Brian Robbins has one job during the week and another on Friday afternoons. But he believes they're both part of the same mission- bolstering commerce in Greensburg and Decatur County. A part of the Main Street group in this south-central Indiana town, he's Market-Master on Friday afternoons form mid-May through at least mid-October.
"This is certainly economic development," he says. "We started this four years ago because we thought it would be a great way to help bring people downtown. It's certainly worked out that way."
Because it's an effort to boost the local community, there is no charge for vendors to come on Friday afternoons and display and sell their wares, Robbins says. A couple of vendors selling meat even use electricity to power freezers, still at not cost.
"The only rule is that it is supposed to be produce or products grown in southeast Indiana," Robbins says. "Most are from Decatur County and that's what we encourage, but we also let vendors set up from other nearby counties. What we don't want and don't allow is someone coming in with a truckload of vegetables that they simply bought that were raised somewhere else."
What the Farmer's Market has done is increased both awareness and the number of acquaintances between farmers and even part-timers who produce the crop or process the product and the people in the community, Robbins says. In better times, many people in factory uniform ms would show up after work to buy. This year, those have been few and far between. At least one vendor believes it's because many have lost their job. Others simply don't have the money to spend on things outside of necessities.
Even though business may be down for some vendors somewhat so far this year, it's still doing well, vendors note. One of the people you'll find there almost every week is Merrill Smith, Greensburg. He brings one product to sell- meat. He has his own freezer inside a livestock trailer. And it's only one type of meat he's selling- Berkshire port. Smith offers either pork chops or pork patties."
"I'm not making that much more than if I just sold the pigs, because the person who slaughters for me and the place where they process it must also make money. But I'm trying to promote Berkshire port. There really is a difference in the product, he says.
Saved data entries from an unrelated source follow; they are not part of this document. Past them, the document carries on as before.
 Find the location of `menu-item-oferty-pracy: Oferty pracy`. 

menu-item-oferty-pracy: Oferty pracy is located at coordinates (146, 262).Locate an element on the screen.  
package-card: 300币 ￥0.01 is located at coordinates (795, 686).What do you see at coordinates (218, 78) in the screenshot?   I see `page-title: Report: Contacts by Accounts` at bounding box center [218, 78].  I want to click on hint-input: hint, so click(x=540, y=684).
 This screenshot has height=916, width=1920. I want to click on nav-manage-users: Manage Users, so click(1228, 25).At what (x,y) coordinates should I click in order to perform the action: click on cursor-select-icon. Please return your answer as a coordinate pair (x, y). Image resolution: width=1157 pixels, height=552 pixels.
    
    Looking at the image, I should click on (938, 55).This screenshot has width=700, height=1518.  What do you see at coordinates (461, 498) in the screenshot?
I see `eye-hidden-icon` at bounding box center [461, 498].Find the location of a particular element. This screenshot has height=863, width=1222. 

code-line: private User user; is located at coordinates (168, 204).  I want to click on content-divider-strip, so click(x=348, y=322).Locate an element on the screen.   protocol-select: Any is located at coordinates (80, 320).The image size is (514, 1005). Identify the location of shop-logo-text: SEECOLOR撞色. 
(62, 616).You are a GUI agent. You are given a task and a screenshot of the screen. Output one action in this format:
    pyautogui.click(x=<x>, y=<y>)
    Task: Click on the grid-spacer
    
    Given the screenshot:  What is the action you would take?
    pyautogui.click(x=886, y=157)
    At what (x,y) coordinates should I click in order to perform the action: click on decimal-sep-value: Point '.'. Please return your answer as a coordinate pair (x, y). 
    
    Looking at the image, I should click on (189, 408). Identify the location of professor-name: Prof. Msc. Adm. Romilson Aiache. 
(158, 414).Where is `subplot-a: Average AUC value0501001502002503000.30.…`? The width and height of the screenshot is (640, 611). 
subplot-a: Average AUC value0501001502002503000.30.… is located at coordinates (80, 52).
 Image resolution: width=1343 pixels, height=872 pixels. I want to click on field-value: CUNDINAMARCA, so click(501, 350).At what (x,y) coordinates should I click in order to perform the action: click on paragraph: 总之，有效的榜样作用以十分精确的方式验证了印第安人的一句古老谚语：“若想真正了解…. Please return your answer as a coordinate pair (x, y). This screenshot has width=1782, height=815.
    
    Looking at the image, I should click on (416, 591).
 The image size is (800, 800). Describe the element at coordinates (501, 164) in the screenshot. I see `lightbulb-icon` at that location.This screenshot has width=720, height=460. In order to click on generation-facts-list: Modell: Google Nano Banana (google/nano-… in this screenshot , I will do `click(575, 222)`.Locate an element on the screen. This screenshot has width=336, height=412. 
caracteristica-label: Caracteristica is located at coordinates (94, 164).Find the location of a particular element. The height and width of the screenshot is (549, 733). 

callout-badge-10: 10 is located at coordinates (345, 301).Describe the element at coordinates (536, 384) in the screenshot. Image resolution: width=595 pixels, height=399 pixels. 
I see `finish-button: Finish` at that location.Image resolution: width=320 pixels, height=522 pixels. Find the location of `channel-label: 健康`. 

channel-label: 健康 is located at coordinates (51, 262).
According to Smith, Berkshire pork retains water better during cooking. So an inch-thick pork chop stays about as tall after it's cooked as before. "The butcher tells me that he can tell the difference, when he cuts it," Smith says. "The loins form Berkshire pigs tend to cut easier. He describes it as being like cutting feathers.
So far, the Berkshire breed has been slow to take advantage of this possible advantage. They have not yet mounted the advertising effort that the Angus Breed has with Certified Angus meat. Smith hoped that will soon change.